Peripheral, but not central effects of cannabidiol derivatives: Mediation by CB1 and unidentified receptors

Abstract Delta-9 tetrahydrocannabinol (Δ 9 -THC) and (−)-cannabidiol ((−)-CBD) are major constituents of the Cannabis sativa plant with different pharmacological profiles: (Δ 9 -THC activates cannabinoid CB 1 and CB 2 receptors and induces psychoactive and peripheral effects. (−)-CBD possesses no, or very weak affinity for these receptors.
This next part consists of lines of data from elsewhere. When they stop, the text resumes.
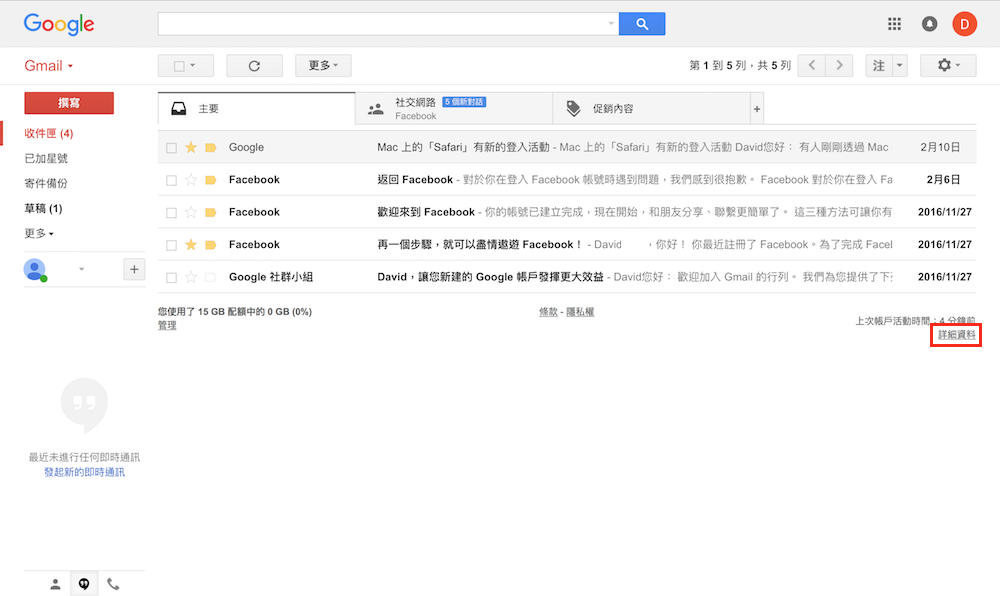
Task: Star the second Facebook email
Action: coord(191,212)
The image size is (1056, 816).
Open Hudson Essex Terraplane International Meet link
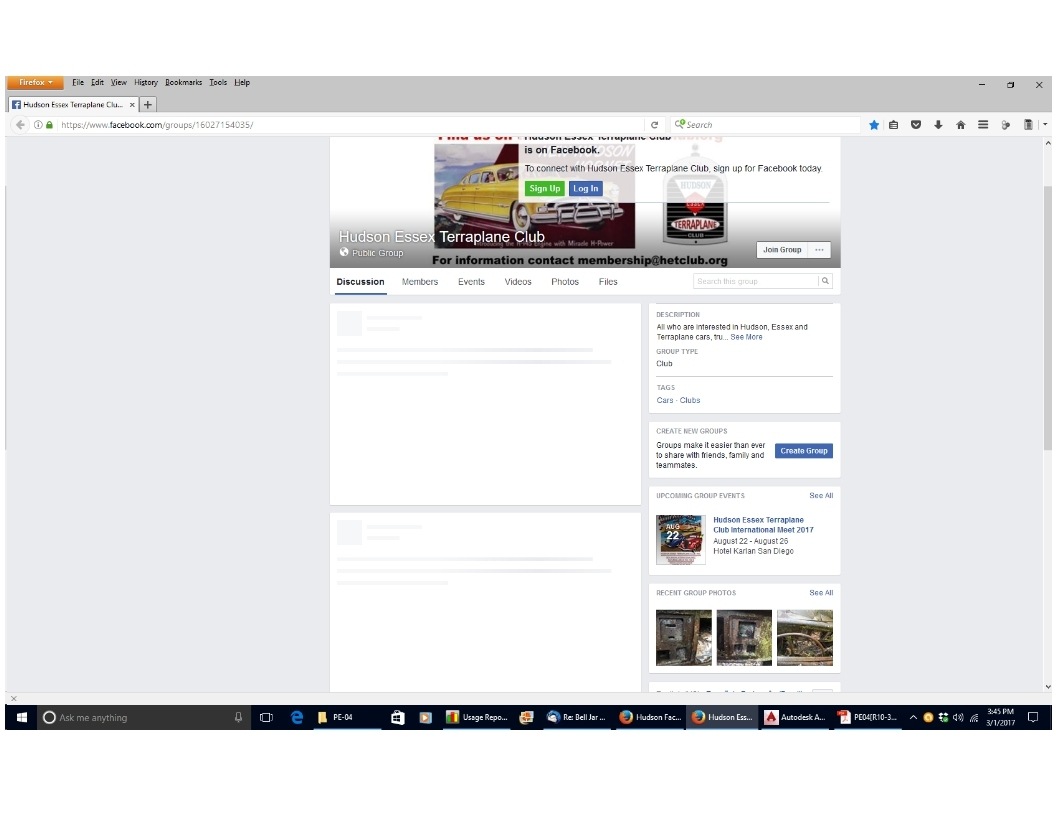[762, 525]
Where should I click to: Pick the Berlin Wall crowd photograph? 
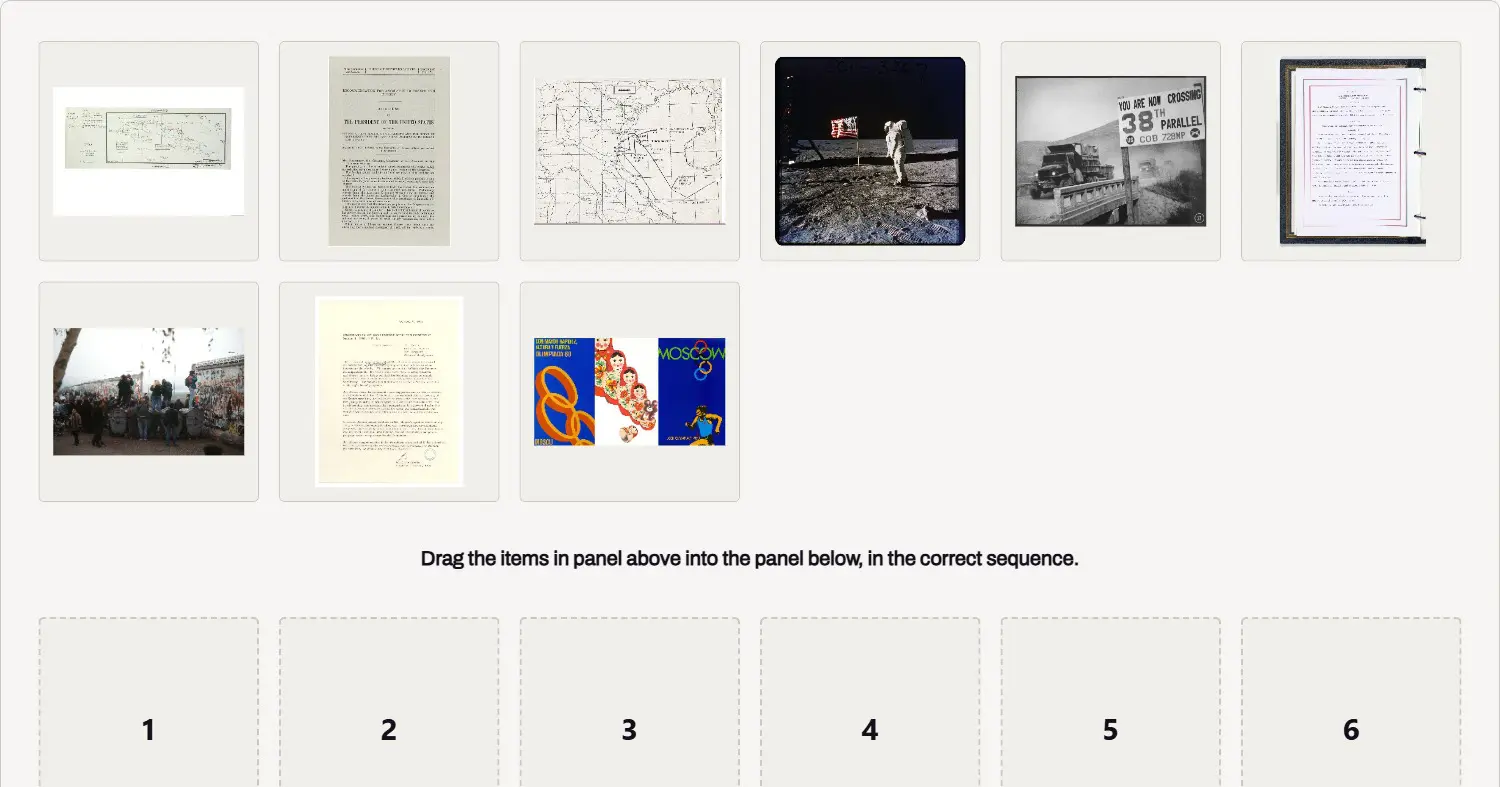click(x=149, y=391)
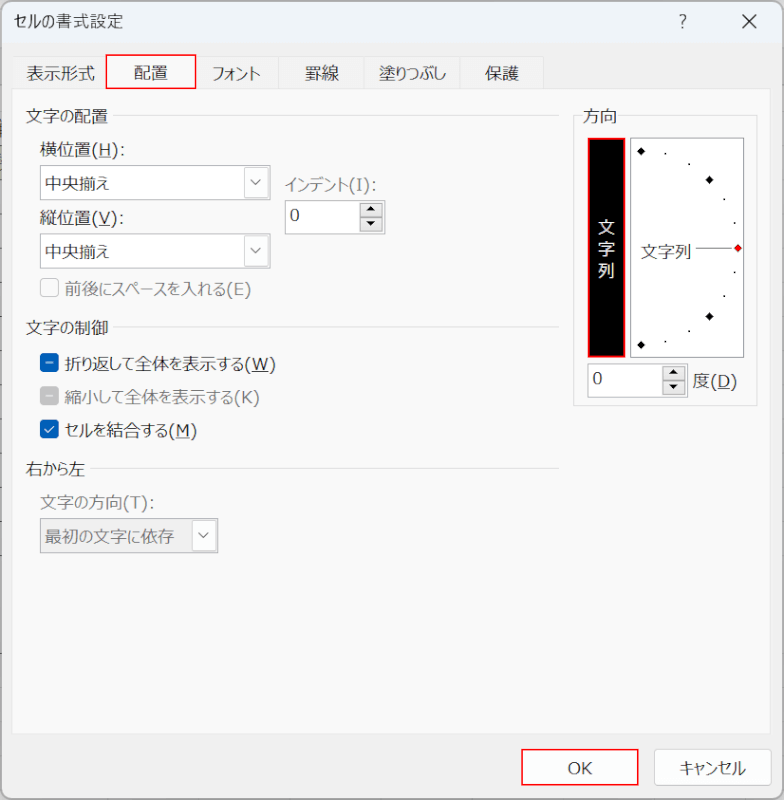Uncheck セルを結合する checkbox
This screenshot has width=784, height=800.
(x=50, y=430)
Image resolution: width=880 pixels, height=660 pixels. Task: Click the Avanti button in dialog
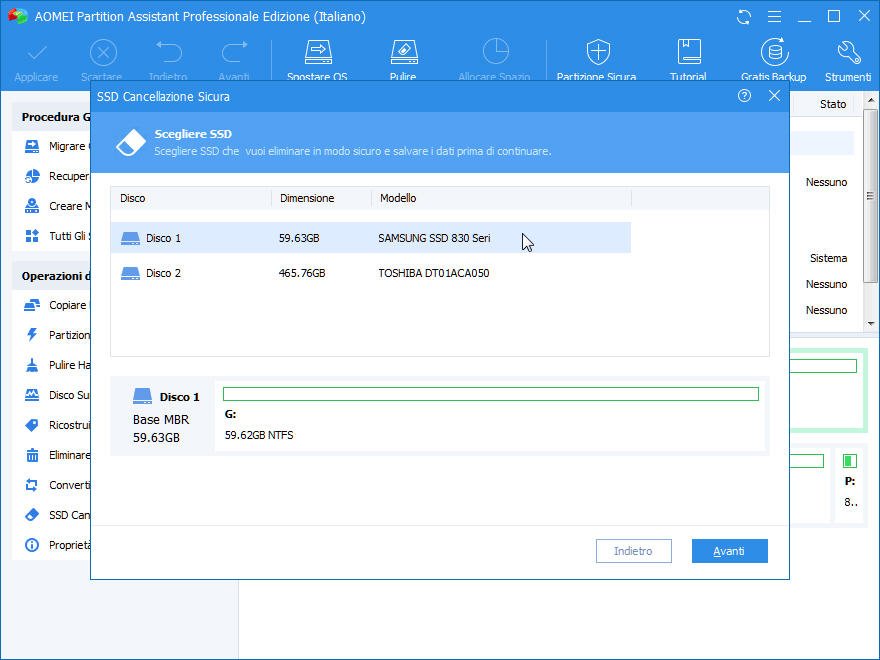pos(729,551)
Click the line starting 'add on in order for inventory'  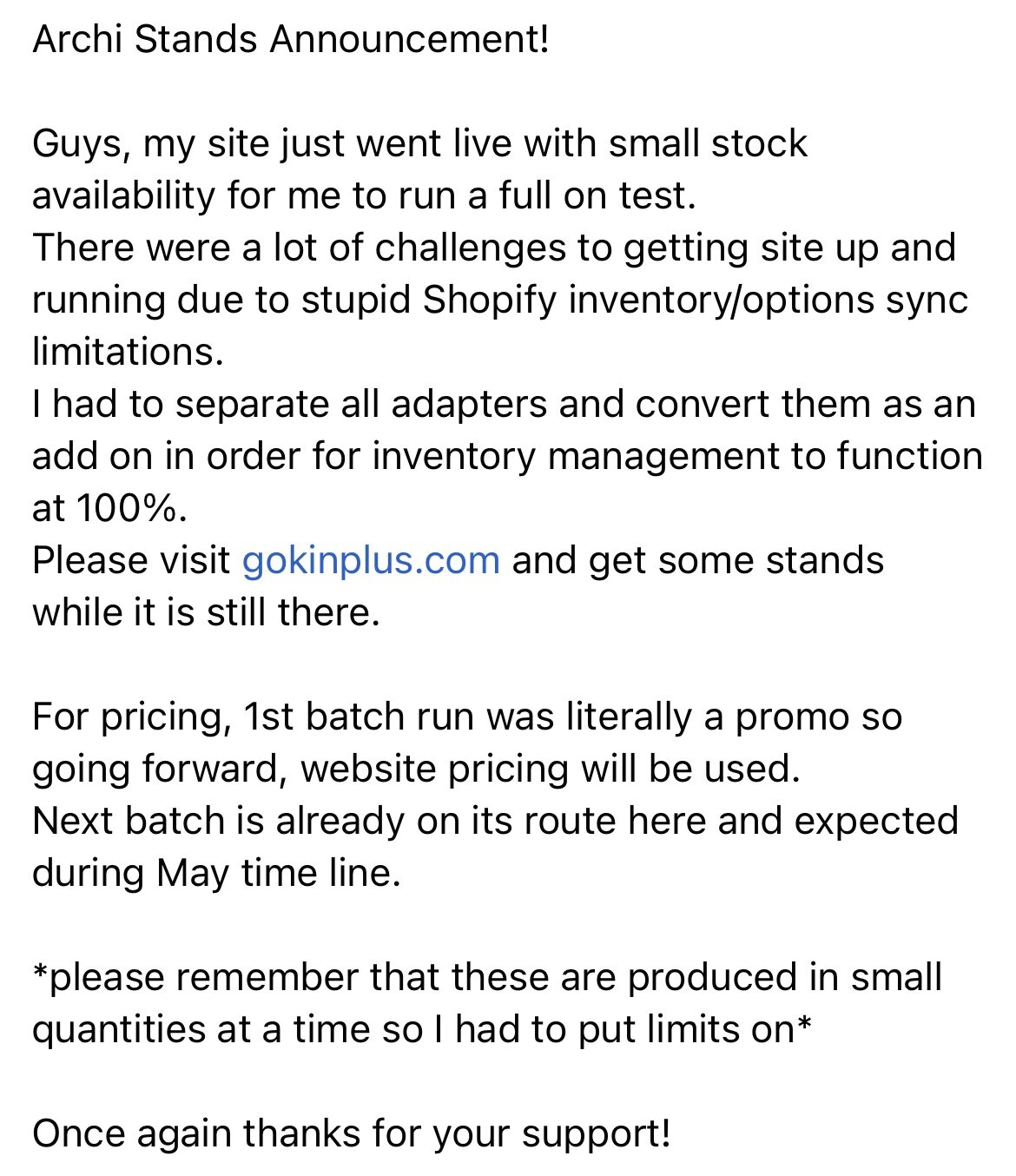click(507, 457)
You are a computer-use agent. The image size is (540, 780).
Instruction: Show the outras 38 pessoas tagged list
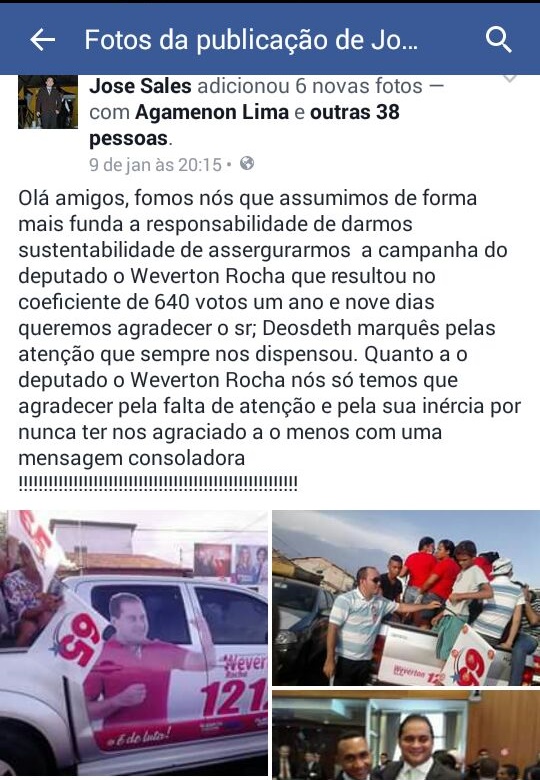[244, 125]
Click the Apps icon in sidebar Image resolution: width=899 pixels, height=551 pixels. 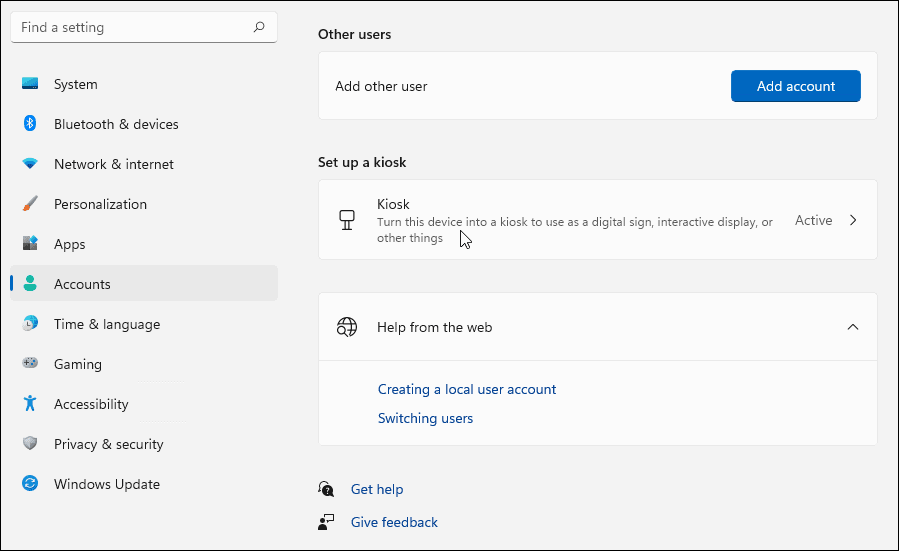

We tested a series of (+)- and (−)-CBD derivatives for central and peripheral effects in mice. None of the (−)-CBD derivatives were centrally active, yet most inhibited intestinal motility. Of the five (+)-CBD derivatives, all with CB 1 receptor affinity, only (+)-7-OH-CBD-DMH (DMH=1,1-dimethylheptyl), acted centrally, while all five arrested defecation. The effects of (+)-CBD-DMH and (+)-7-OH-CBD-DMH were inhibited by the CB 1 receptor antagonist SR141716. The CB 2 receptor antagonist SR144528, and the vanilloid TRPV1 receptor antagonist capsazepine, had no influence. Further, the (−)-CBD derivatives (−)-7-COOH-CBD and (−)-7-COOH-CBD-DMH, displayed antiinflammatory activity. We suggest that (+)-CBD analogues have mixed agonist/antagonist activity in the brain. Second, (−)-CBD analogues which are devoid of cannabinoid receptor affinity but which inhibit intestinal motility, suggest the existence of a non-CB 1 , non-CB 2 receptor. Therefore, such analogues should be further developed as antidiarrheal and/or antiinflammatory drugs. We propose to study the therapeutic potential of (−)- and (+)-CBD derivatives for complex conditions such as inflammatory bowel disease and cystic fibrosis.